Word and element location data:
__________
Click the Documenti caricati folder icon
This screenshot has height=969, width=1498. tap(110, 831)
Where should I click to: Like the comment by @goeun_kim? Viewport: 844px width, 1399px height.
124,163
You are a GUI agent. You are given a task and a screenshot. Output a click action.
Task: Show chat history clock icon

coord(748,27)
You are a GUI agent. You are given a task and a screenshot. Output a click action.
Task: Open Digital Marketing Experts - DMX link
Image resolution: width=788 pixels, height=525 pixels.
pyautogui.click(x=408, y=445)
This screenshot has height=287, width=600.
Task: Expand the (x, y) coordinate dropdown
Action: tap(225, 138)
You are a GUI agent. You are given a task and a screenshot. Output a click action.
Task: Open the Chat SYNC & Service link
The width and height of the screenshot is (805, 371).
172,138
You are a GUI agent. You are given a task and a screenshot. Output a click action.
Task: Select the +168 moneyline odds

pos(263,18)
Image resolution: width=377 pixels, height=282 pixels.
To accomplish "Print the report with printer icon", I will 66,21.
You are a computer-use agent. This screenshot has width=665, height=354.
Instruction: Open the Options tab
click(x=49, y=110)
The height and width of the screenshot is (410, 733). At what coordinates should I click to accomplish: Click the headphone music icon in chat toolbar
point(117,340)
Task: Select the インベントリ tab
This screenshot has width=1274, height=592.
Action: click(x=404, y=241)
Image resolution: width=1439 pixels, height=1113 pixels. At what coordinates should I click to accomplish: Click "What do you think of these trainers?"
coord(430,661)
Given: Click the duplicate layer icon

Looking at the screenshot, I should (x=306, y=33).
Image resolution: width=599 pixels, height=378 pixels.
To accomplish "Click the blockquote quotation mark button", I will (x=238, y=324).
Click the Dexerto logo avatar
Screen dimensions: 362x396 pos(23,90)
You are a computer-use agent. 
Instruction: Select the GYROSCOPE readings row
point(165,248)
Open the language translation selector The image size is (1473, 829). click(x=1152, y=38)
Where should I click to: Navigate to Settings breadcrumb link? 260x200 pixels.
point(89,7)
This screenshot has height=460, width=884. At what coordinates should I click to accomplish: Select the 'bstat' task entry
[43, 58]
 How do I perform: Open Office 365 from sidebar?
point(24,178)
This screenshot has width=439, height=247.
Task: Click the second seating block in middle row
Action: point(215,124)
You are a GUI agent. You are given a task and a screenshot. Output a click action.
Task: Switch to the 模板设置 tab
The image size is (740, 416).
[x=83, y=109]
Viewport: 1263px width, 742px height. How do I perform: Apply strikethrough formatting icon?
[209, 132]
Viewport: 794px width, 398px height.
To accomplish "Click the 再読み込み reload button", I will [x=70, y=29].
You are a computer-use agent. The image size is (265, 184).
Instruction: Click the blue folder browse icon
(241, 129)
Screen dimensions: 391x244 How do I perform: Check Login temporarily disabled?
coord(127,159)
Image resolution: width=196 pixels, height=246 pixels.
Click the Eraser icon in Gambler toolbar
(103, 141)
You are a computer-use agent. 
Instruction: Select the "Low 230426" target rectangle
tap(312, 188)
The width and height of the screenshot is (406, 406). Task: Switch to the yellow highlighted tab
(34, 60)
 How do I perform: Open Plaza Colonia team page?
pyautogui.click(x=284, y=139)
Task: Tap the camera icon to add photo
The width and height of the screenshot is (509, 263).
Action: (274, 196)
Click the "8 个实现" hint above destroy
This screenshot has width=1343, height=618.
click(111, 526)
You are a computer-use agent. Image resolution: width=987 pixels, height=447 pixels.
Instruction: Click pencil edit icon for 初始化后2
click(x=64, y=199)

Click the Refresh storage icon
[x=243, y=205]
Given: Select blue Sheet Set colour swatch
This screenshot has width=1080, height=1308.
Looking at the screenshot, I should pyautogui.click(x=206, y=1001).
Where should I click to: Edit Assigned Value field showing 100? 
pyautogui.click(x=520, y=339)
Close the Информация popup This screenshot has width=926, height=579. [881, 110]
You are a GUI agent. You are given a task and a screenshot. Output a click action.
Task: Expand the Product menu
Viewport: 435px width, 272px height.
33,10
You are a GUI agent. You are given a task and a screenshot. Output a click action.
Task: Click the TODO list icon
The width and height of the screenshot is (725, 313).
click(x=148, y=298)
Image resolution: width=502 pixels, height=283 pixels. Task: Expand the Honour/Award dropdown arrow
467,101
__________
• Task instructions:
Count the lines in the material above that contain the string "button", treating uppercase and lowercase as different. Give only the number.

• Exercise output:
2